Rossignol’s business is the latest in a long line of similar child care closures in Caribou and other rural areas, giving families continuously fewer options. They are symptoms of larger issues within the struggling industry. Rossignol has been visible as an advocate for statewide reforms, yet an upcoming legislative overhaul will come too late to save her business.

“Our business isn’t turning a profit because our child care system is broken,” Rossignol said. “The business model has never worked, and now with the cost of living and running a business being so much higher, it’s completely squashed.”

While Rossignol’s business will be the first child care center in Caribou to shutter in 2023, it’s the 25th one to close in the last decade there, according to the Maine Department of Health and Human Services.

Together, those providers had a licensed capacity of 447 children including Rossignol’s 106. Once Rossignol closes, there will be only 11 options for child care in Caribou that together can serve 286 children. Most of the remaining child care options have a capacity of only 12 children.

Caribou’s decline in available child care shows a glimpse into the child care desert much of the state is struggling with. A January 2023 analysis of state data by the Bipartisan Policy Center found Aroostook County has the largest disparity in Maine, with nearly 2,600 children under 6 who may need child care but only 565 available spaces.

Aroostook County Action Program’s Early Care and Education program remains the largest child care offering in Caribou with a capacity of 136 children. The center is a federally and state funded nonprofit, rather than a private business like Rossignol’s.

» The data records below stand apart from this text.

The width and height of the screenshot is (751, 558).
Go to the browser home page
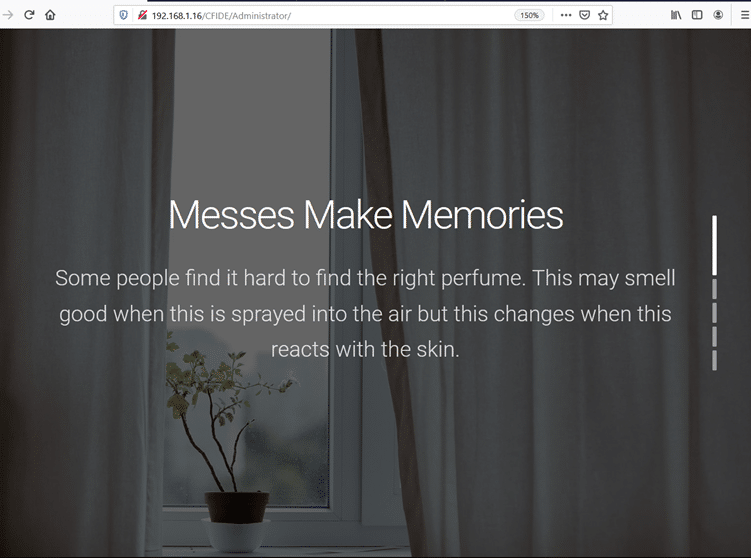click(50, 15)
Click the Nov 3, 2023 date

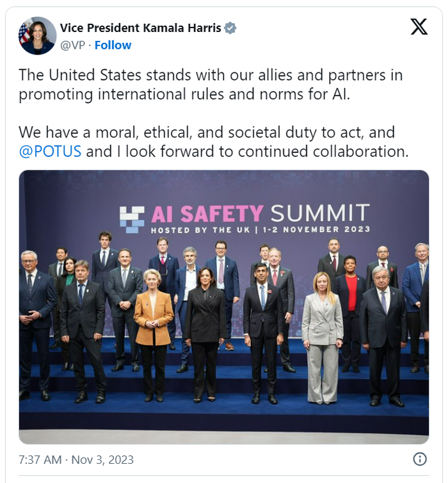pos(102,460)
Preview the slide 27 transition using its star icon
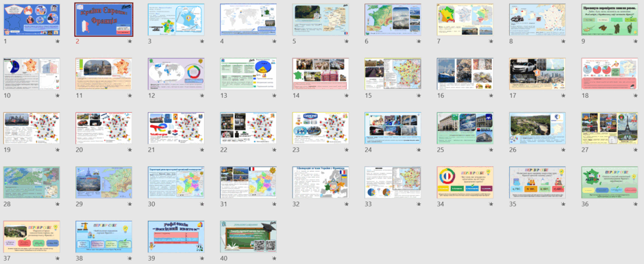 [635, 150]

At Gov. Janet Mills’ direction, DHHS stepped in to help Rossignol’s families transition to other care providers in the area, according to Jackie Farwell, the department’s spokesperson. This includes ensuring families enrolled in the state child care subsidy program can keep that financial assistance.

“The department is also exploring ways to support the facility’s staff and licensing flexibilities to ease this transition,” Farwell said.

If families aren’t able to find a solution, Rossignol worries many parents will have no choice but to quit their jobs to care for their children. That will burden businesses and organizations that may already be grappling with staffing shortages. The parents who send their children to Rossignol’s center each day include medical professionals, small-business owners, educators, tradespeople and public employees, she said.

“When I close and 98 children will be without child care, it’s going to be a disaster for our community because there are no other options,” she said. “There are no openings in this county and every provider has a waitlist.”

Rossignol’s center offers daily care programs for children ranging from 6 weeks to 5 years old. Weekly tuition ranges from $218 to $198, depending on the child’s age. Several of her families, however, don’t pay the full tuition rate because they’re enrolled in Maine’s child care subsidy program.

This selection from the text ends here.